Since 2009, I have been running the campaign 15 Weeks is Not Enough. I battled cancer three times between 2003 and 2008. I only got 15 weeks of benefits. As a result, I started a petition that became the largest in Canada, collecting 620,000 signatures. I was involved in the development of the majority of bills.
So my tenure has been longer than most MPs. I think it's important to remember that context, as so many Canadians have been involved in this process and have called for an increase in the benefit period from 26 to 50 weeks.
I never thought I would be going through the same nightmare again 13 years later. I had more complications and, as of August 28, I am still without an income because my 15 weeks of benefits are over. In short, everything that was said before applies.
I'm glad to see that there is a new bill, but, honestly, I find it very discouraging. I have worked with all the parties over the years. Everyone always agrees during discussions, but the game of musical chair game continues. It used to be the Conservatives who blocked the Liberals. Now the roles are reversed. Honestly, I've seen it all. Ask me, I was there, unfortunately.
So this bill must succeed. The political bickering passes, but in the meantime, people are suffering. When the Liberals, though strongly supportive of this change, proposed 26 weeks of benefits, Mr. Sansfaçon and Émilie had just joined my fight and we did a tremendous amount of legwork.
I also met with and , who made it clear to me that we were not going to be limited to 26 weeks and would go back to the drawing board and change that to fit the reality. I met with the people responsible for the budget, such as and Tyler Meredith. Then I met with . Everyone agreed not to limit ourselves to 26 weeks and to find an appropriate length.
Finally, in summary, COVID‑19 came along and, for reasons we can't explain, we went back to 26 weeks. That hasn't moved since 1971. If we're doing something, let's do it right.
A lot of numbers were cited earlier, but I would remind you that setting the benefit period at 26 weeks is going to let down the people who need it the most. Extending the benefit period from 26 weeks to 50 weeks changes everything when it comes to treatment and recovery.
Right now, I'm dealing with costs that have skyrocketed. It just doesn't make any sense. Honestly, I'm really not proud to be Canadian. The UN calls Canada a laughingstock when it comes to social programs. There are many things that make me proud, but this is not one of them. I find this appalling.
In addition, the Parliamentary Budget Officer has demonstrated that this is a viable change. We can pay for this; people agree, it is a socially acceptable measure. As I said, extending the duration of benefits from 26 weeks to 50 weeks would completely change the situation.

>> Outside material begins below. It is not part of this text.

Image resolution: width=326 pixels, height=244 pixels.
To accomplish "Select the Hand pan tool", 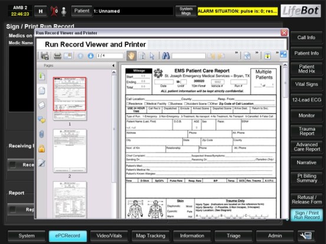I will [x=131, y=56].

I want to make a clarification about private insurance, which was talked about a lot earlier. Whether you have private insurance or not, it's important to talk about eligibility. When you spent your childhood at Sainte-Justine Hospital or a family member is sick, no matter how much you apply, you are not eligible.
I am a criminologist by training and I worked for over 10 years in youth protection. So there are a lot of things that I specialize in. The risk of abuse has been mentioned and good points have been made, but what is not often mentioned are the consequences of doing nothing. People may think that amending the legislation in this way is going to cost a lot of money, but who has ever thought about the cost of doing nothing? It costs a fortune to keep this outdated legislation in place because there are a lot of unnecessary extra costs. It is important to consider this.
On the other hand, there is the intergenerational transmission of poverty, which ranges from three to seven generations according to the authors. For example, when a person, after 26 weeks on benefits, is forced to sell their house, is on the street and has to go on welfare, that has repercussions. I submitted a brief at one of my previous appearances, which has been distributed to you, where this is much more documented. You should know that poverty in a single family can affect up to 1,000 families. All of these people end up relying on assistance programs permanently when they shouldn't because of a situation in their lives that is only temporary. These people have lost hope.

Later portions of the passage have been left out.